I’m Maurya West Meiers. I work at the World Bank Independent Evaluation Group as a Senior Evaluation Officer. I’m also coauthor of A Guide to Assessing Needs: Essential Tools for Collecting Information, Making Decisions, and Achieving Development Results (a free World Bank book).

My post today involves thinking about needs for our friends – or ourselves – who are disabled, elderly, or have other needs – when doing needs assessments and planning.

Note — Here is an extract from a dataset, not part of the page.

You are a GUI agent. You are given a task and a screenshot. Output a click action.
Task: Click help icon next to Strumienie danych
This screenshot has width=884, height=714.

My introduction to disability planning came through meeting Disability Rights Advocate, Judy Heumann, who passed away this year. Some of you might know her from the documentary Crip Camp: A Disability Revolution, which was a 2021 Academy Award nominee. She was an advisor in my organization when I was younger, and my interactions were limited, but I supported some training that my team developed with her team on integrating disability thinking into monitoring and evaluation planning. I became aware, I’ll admit at a fairly superficial level, on a range of disability policy and planning matters. And I’m still learning. But it informed my work in many areas later in my career from giving input onto websites that my team was developing to make them more accessible, to providing feedback on infrastructure projects and thinking about ways to be more inclusive, to local developments in my neighborhood.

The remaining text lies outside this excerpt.